═══ Working data ═══

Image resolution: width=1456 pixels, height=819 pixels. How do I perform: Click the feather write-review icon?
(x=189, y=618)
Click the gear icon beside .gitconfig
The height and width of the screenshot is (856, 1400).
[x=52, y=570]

═══

Task item: Every line of the data above should be output exactly as written.

Result below:
Image resolution: width=1456 pixels, height=819 pixels. How do I perform: Click the feather write-review icon?
(x=189, y=618)
Click the gear icon beside .gitconfig
The height and width of the screenshot is (856, 1400).
[x=52, y=570]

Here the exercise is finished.